For the comparison itself, the workhorses are “all three texts are concerned with,” “the novel presents this idea more hopefully than the film,” “by contrast, the play complicates it,” “a similar treatment appears in,” and “where two of my texts agree on this, the third pulls against them.” That agree-then-diverge structure gives a clear shape and signals exactly the comparative thinking the marking scheme is hunting for.
Choosing and Cross-Cutting Key Moments
Once your theme is chosen, pull three or four moments per text where that theme is unmistakably on the page: the scene where the idea is introduced, a scene where it is tested, and the scene where the text’s final stance on it becomes clear. Choose moments that actually differ across texts, because identical treatments give you nothing to compare.
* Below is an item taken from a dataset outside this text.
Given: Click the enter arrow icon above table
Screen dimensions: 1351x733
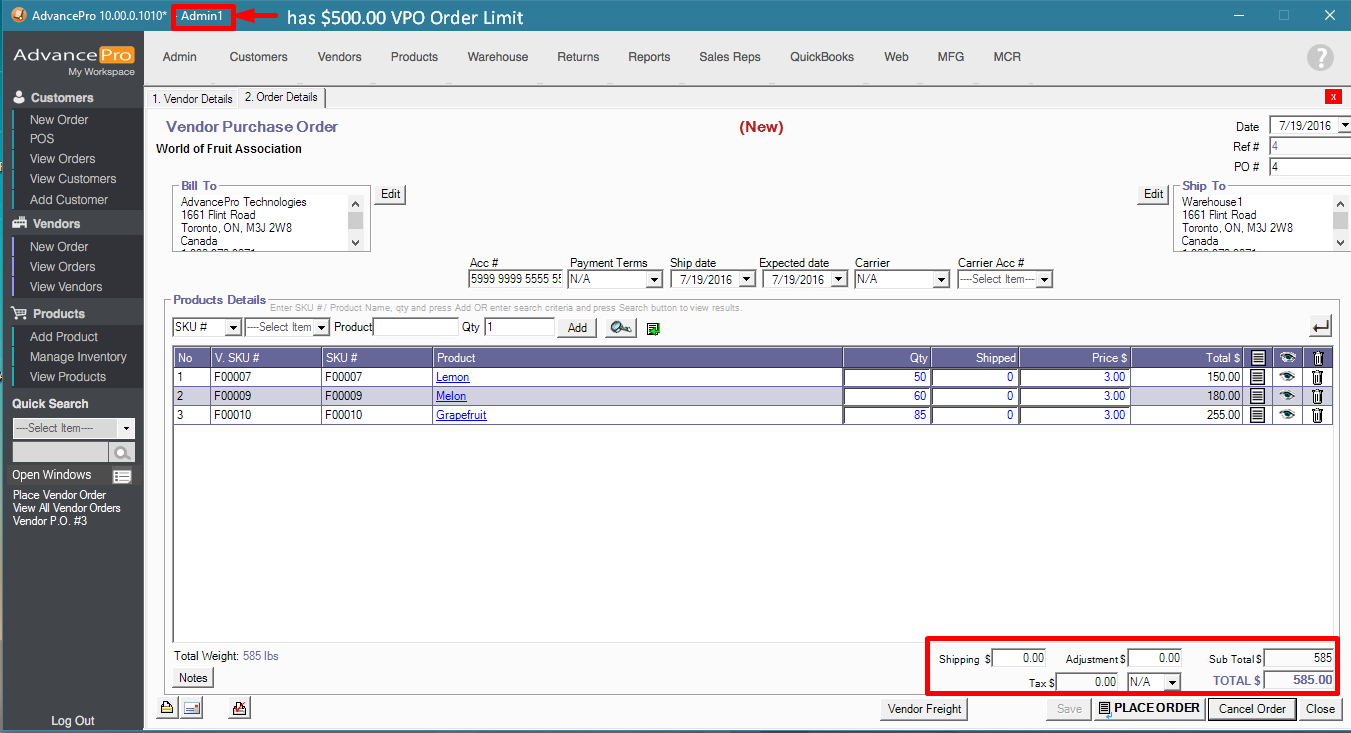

Then cross-cut by stance, not by story. Lay the three “introduction” moments side by side and ask how each text first frames the idea. Lay the three “final stance” moments together and ask where each text ends up on the question. Building your evidence around the idea’s journey, rather than each plot’s journey, is the habit that keeps a Theme or Issue answer comparative from the first paragraph to the last.
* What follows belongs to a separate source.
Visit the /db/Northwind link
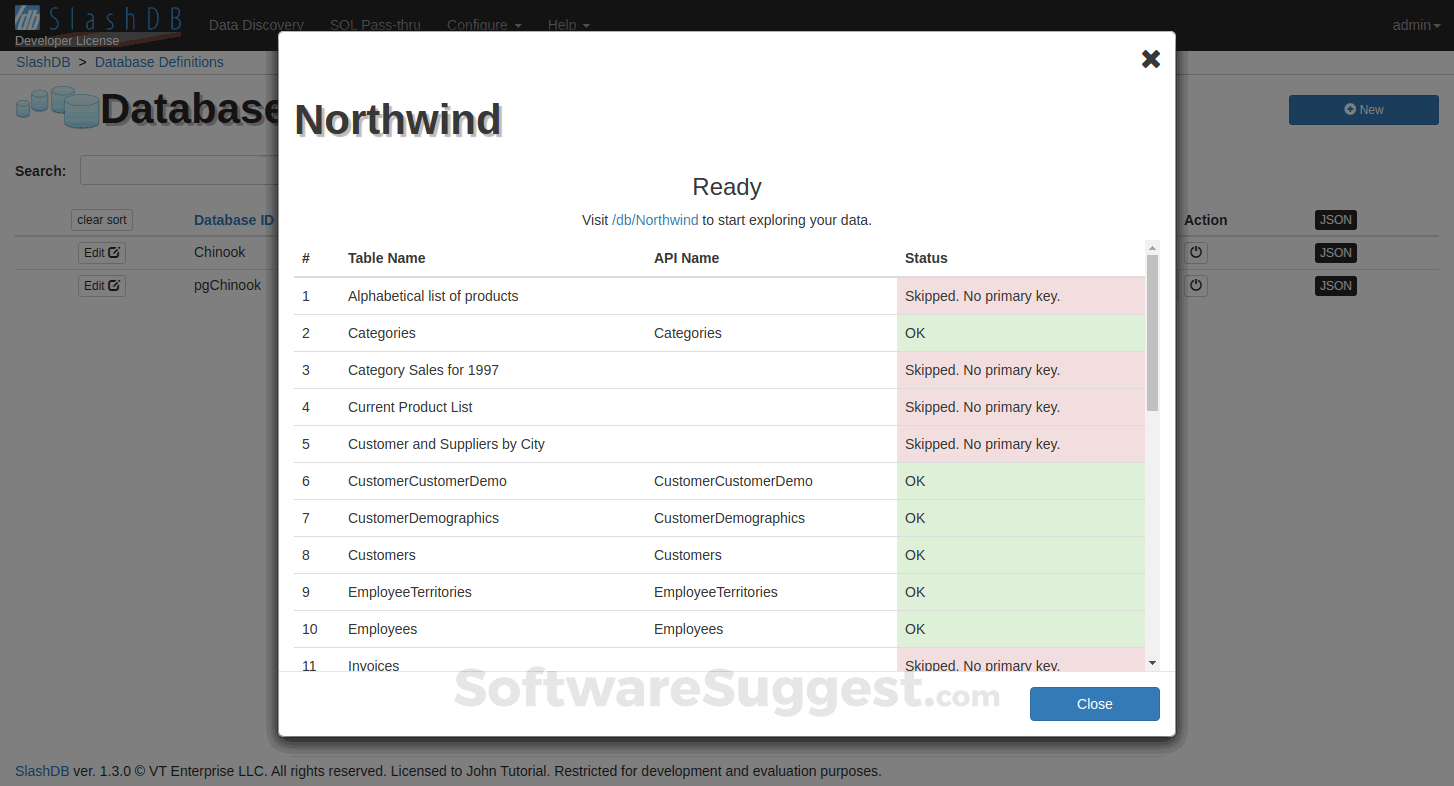1454x786 pixels. pyautogui.click(x=655, y=220)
A Worked Opening Paragraph
A strong opening, using placeholders, might run:
“The theme of belonging runs through all three of my texts, but each one decides differently whether belonging is worth the price. In the novel, the central character spends the whole story trying to be accepted by a community that never fully takes her in, so belonging is presented as something painful and out of reach. In the play, belonging comes too easily and turns suffocating, until the main character has to break away to survive. In the film, belonging is hard-won but genuine, and the story treats it as the thing that finally makes the character whole. So while all three texts agree that we are shaped by the groups we want to join, they disagree sharply about whether that longing helps us or harms us.”
No quotation, no retelling, yet the theme is named and the three treatments are already contrasted. The disagreement at the end gives the essay a clear argument to develop.
Common Mistakes
The most damaging error is choosing a theme that suits one text beautifully and the other two only loosely. The whole answer then limps, because you cannot compare what is barely present. Pick a theme that is strong in all three.
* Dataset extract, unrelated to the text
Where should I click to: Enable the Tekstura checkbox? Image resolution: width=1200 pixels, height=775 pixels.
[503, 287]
The second mistake is sliding from theme into plot summary, narrating the events the theme appears in rather than analysing the treatment of the idea. The third is the “three mini-essays” trap, handling each text in turn with no real comparison until the end. Compare continuously. A useful check: every paragraph should mention at least two texts, and most should mention the idea by name.
Using This in the Exam
How to use it: Read the question, lock onto the exact theme or issue it names, and resist swapping in the theme you revised if it is even slightly different. Open by naming the idea and stating how the three texts diverge on it, then prove that divergence with one matched moment per text per point. Keep “theme,” “treatment,” and “explores” in your sentences so you never drift into summary.
Conclusion
Theme or Issue is the most rewarding mode for the prepared student, because a well-chosen idea handled three different ways gives you a ready-made argument. Choose a theme that lives strongly in all three texts, gather matched moments that show genuinely different treatments, and compare those treatments continuously rather than text by text. Do that and you turn the most open-ended mode on the paper into the one where you have the most control.